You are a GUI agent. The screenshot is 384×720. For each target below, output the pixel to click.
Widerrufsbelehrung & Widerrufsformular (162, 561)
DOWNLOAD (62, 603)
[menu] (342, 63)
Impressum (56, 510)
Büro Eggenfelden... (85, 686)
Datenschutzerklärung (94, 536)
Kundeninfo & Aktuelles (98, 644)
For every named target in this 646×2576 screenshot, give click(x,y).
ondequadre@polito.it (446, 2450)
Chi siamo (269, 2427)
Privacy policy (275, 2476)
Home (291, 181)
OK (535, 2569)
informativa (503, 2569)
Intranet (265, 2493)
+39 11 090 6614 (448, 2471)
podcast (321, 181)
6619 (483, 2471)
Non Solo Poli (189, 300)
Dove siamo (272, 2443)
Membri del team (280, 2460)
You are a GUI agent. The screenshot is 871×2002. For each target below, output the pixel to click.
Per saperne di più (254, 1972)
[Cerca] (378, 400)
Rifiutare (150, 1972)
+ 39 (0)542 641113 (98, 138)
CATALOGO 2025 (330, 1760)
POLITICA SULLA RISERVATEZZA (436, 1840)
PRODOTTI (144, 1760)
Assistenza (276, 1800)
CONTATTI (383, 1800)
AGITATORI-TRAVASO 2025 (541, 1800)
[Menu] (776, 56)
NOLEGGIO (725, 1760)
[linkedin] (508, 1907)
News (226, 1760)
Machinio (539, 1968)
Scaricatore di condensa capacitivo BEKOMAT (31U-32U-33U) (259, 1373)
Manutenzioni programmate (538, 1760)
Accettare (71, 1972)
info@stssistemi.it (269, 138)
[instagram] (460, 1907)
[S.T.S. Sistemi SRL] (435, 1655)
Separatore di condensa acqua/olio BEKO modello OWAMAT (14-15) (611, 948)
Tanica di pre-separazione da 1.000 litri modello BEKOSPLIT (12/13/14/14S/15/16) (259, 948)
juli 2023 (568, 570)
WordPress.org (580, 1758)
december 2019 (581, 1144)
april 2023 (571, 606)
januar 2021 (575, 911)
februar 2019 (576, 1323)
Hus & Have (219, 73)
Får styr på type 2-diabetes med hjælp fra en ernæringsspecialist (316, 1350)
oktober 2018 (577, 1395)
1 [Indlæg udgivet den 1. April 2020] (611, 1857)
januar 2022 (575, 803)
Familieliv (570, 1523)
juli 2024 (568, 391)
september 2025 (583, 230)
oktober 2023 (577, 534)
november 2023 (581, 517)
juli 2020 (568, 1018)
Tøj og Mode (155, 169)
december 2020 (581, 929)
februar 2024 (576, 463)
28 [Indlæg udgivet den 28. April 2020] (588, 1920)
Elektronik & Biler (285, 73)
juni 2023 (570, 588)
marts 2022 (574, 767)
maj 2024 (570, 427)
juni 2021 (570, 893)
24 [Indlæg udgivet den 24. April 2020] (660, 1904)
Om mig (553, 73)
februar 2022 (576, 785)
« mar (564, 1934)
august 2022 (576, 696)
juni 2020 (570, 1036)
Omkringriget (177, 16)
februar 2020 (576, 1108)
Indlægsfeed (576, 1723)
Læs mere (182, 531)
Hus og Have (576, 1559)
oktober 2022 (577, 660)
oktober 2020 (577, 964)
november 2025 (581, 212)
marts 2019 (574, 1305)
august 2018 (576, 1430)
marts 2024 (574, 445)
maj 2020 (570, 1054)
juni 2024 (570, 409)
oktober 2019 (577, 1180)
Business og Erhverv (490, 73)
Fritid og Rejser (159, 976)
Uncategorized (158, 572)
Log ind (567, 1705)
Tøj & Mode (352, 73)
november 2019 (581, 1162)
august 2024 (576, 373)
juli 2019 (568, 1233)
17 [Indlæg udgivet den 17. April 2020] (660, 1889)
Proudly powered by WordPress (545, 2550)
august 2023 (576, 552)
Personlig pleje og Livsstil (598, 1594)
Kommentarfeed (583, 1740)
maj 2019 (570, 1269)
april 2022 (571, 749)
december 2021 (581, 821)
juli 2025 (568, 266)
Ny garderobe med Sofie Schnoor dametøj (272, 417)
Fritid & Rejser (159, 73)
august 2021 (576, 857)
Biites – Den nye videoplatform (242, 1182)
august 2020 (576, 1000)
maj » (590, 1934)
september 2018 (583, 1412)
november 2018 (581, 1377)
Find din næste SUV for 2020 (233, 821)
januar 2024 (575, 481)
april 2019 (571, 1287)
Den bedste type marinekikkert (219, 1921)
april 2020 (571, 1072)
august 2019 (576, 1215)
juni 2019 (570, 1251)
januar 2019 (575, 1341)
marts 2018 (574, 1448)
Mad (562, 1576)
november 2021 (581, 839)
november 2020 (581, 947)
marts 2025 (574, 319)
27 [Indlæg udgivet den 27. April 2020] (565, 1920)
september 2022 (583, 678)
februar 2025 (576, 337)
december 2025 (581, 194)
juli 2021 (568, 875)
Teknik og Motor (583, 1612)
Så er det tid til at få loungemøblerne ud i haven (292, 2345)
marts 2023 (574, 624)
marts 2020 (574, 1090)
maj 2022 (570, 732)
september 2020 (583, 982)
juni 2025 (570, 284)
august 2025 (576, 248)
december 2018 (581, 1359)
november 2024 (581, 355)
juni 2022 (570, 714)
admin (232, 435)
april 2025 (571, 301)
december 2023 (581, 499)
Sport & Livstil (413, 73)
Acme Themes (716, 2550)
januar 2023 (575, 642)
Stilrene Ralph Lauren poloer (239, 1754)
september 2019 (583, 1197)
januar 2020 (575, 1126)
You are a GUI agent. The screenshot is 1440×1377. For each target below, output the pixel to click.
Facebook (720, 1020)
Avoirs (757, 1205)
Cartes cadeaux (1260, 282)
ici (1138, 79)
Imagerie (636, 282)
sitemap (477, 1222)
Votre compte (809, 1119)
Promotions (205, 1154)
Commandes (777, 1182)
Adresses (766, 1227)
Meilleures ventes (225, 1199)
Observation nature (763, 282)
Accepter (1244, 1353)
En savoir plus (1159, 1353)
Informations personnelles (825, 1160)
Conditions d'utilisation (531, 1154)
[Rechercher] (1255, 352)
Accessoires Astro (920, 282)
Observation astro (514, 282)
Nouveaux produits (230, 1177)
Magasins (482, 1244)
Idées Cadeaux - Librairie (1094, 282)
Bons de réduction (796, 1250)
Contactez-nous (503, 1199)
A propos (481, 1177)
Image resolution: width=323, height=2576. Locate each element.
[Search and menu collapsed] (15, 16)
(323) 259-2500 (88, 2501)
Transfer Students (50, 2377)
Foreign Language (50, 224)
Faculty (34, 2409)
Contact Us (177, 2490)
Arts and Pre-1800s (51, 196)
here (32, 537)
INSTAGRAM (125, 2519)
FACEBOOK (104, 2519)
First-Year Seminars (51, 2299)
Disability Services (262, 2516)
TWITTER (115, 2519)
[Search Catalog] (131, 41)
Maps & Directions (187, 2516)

■ What the exercise asks
Please edit all of the data above, replacing "GUI agent" with "screen assistant" and leaving everything else unchanged.

■ Answer to this task
You are a screen assistant. The screenshot is 384×720. For each target below, output the pixel to click.
Widerrufsbelehrung & Widerrufsformular (162, 561)
DOWNLOAD (62, 603)
[menu] (342, 63)
Impressum (56, 510)
Büro Eggenfelden... (85, 686)
Datenschutzerklärung (94, 536)
Kundeninfo & Aktuelles (98, 644)
For every named target in this 646×2576 screenshot, give click(x,y).
ondequadre@polito.it (446, 2450)
Chi siamo (269, 2427)
Privacy policy (275, 2476)
Home (291, 181)
OK (535, 2569)
informativa (503, 2569)
Intranet (265, 2493)
+39 11 090 6614 (448, 2471)
podcast (321, 181)
6619 (483, 2471)
Non Solo Poli (189, 300)
Dove siamo (272, 2443)
Membri del team (280, 2460)
You are a screen assistant. The screenshot is 871×2002. For each target below, output the pixel to click.
Per saperne di più (254, 1972)
[Cerca] (378, 400)
Rifiutare (150, 1972)
+ 39 (0)542 641113 (98, 138)
CATALOGO 2025 (330, 1760)
POLITICA SULLA RISERVATEZZA (436, 1840)
PRODOTTI (144, 1760)
Assistenza (276, 1800)
CONTATTI (383, 1800)
AGITATORI-TRAVASO 2025 (541, 1800)
[Menu] (776, 56)
NOLEGGIO (725, 1760)
[linkedin] (508, 1907)
News (226, 1760)
Machinio (539, 1968)
Scaricatore di condensa capacitivo BEKOMAT (31U-32U-33U) (259, 1373)
Manutenzioni programmate (538, 1760)
Accettare (71, 1972)
info@stssistemi.it (269, 138)
[instagram] (460, 1907)
[S.T.S. Sistemi SRL] (435, 1655)
Separatore di condensa acqua/olio BEKO modello OWAMAT (14-15) (611, 948)
Tanica di pre-separazione da 1.000 litri modello BEKOSPLIT (12/13/14/14S/15/16) (259, 948)
juli 2023 (568, 570)
WordPress.org (580, 1758)
december 2019 (581, 1144)
april 2023 (571, 606)
januar 2021 (575, 911)
februar 2019 (576, 1323)
Hus & Have (219, 73)
Får styr på type 2-diabetes med hjælp fra en ernæringsspecialist (316, 1350)
oktober 2018 (577, 1395)
1 [Indlæg udgivet den 1. April 2020] (611, 1857)
januar 2022 (575, 803)
Familieliv (570, 1523)
juli 2024 (568, 391)
september 2025 (583, 230)
oktober 2023 (577, 534)
november 2023 (581, 517)
juli 2020 (568, 1018)
Tøj og Mode (155, 169)
december 2020 (581, 929)
februar 2024 (576, 463)
28 [Indlæg udgivet den 28. April 2020] (588, 1920)
Elektronik & Biler (285, 73)
juni 2023 (570, 588)
marts 2022 (574, 767)
maj 2024 (570, 427)
juni 2021 (570, 893)
24 [Indlæg udgivet den 24. April 2020] (660, 1904)
Om mig (553, 73)
februar 2022 (576, 785)
« mar (564, 1934)
august 2022 (576, 696)
juni 2020 (570, 1036)
Omkringriget (177, 16)
februar 2020 (576, 1108)
Indlægsfeed (576, 1723)
Læs mere (182, 531)
Hus og Have (576, 1559)
oktober 2022 (577, 660)
oktober 2020 (577, 964)
november 2025 (581, 212)
marts 2019 (574, 1305)
august 2018 (576, 1430)
marts 2024 (574, 445)
maj 2020 (570, 1054)
juni 2024 (570, 409)
oktober 2019 (577, 1180)
Business og Erhverv (490, 73)
Fritid og Rejser (159, 976)
Uncategorized (158, 572)
Log ind (567, 1705)
Tøj & Mode (352, 73)
november 2019 (581, 1162)
august 2024 (576, 373)
juli 2019 (568, 1233)
17 [Indlæg udgivet den 17. April 2020] (660, 1889)
Proudly powered by WordPress (545, 2550)
august 2023 (576, 552)
Personlig pleje og Livsstil (598, 1594)
Kommentarfeed (583, 1740)
maj 2019 (570, 1269)
april 2022 (571, 749)
december 2021 (581, 821)
juli 2025 (568, 266)
Ny garderobe med Sofie Schnoor dametøj (272, 417)
Fritid & Rejser (159, 73)
august 2021 (576, 857)
Biites – Den nye videoplatform (242, 1182)
august 2020 (576, 1000)
maj » (590, 1934)
september 2018 (583, 1412)
november 2018 (581, 1377)
Find din næste SUV for 2020 (233, 821)
januar 2024 (575, 481)
april 2019 (571, 1287)
Den bedste type marinekikkert (219, 1921)
april 2020 (571, 1072)
august 2019 (576, 1215)
juni 2019 (570, 1251)
januar 2019 (575, 1341)
marts 2018 (574, 1448)
Mad (562, 1576)
november 2021 (581, 839)
november 2020 (581, 947)
marts 2025 (574, 319)
27 [Indlæg udgivet den 27. April 2020] (565, 1920)
september 2022 (583, 678)
februar 2025 (576, 337)
december 2025 (581, 194)
juli 2021 (568, 875)
Teknik og Motor (583, 1612)
Så er det tid til at få loungemøblerne ud i haven (292, 2345)
marts 2023 (574, 624)
marts 2020 (574, 1090)
maj 2022 (570, 732)
september 2020 (583, 982)
juni 2025 (570, 284)
august 2025 (576, 248)
december 2018 (581, 1359)
november 2024 (581, 355)
juni 2022 (570, 714)
admin (232, 435)
april 2025 (571, 301)
december 2023 (581, 499)
Sport & Livstil (413, 73)
Acme Themes (716, 2550)
januar 2023 (575, 642)
Stilrene Ralph Lauren poloer (239, 1754)
september 2019 (583, 1197)
januar 2020 (575, 1126)
You are a screen assistant. The screenshot is 1440×1377. For each target below, output the pixel to click.
Facebook (720, 1020)
Avoirs (757, 1205)
Cartes cadeaux (1260, 282)
ici (1138, 79)
Imagerie (636, 282)
sitemap (477, 1222)
Votre compte (809, 1119)
Promotions (205, 1154)
Commandes (777, 1182)
Adresses (766, 1227)
Meilleures ventes (225, 1199)
Observation nature (763, 282)
Accepter (1244, 1353)
En savoir plus (1159, 1353)
Informations personnelles (825, 1160)
Conditions d'utilisation (531, 1154)
[Rechercher] (1255, 352)
Accessoires Astro (920, 282)
Observation astro (514, 282)
Nouveaux produits (230, 1177)
Magasins (482, 1244)
Idées Cadeaux - Librairie (1094, 282)
Bons de réduction (796, 1250)
Contactez-nous (503, 1199)
A propos (481, 1177)
Image resolution: width=323, height=2576. Locate each element.
[Search and menu collapsed] (15, 16)
(323) 259-2500 (88, 2501)
Transfer Students (50, 2377)
Foreign Language (50, 224)
Faculty (34, 2409)
Contact Us (177, 2490)
Arts and Pre-1800s (51, 196)
here (32, 537)
INSTAGRAM (125, 2519)
FACEBOOK (104, 2519)
First-Year Seminars (51, 2299)
Disability Services (262, 2516)
TWITTER (115, 2519)
[Search Catalog] (131, 41)
Maps & Directions (187, 2516)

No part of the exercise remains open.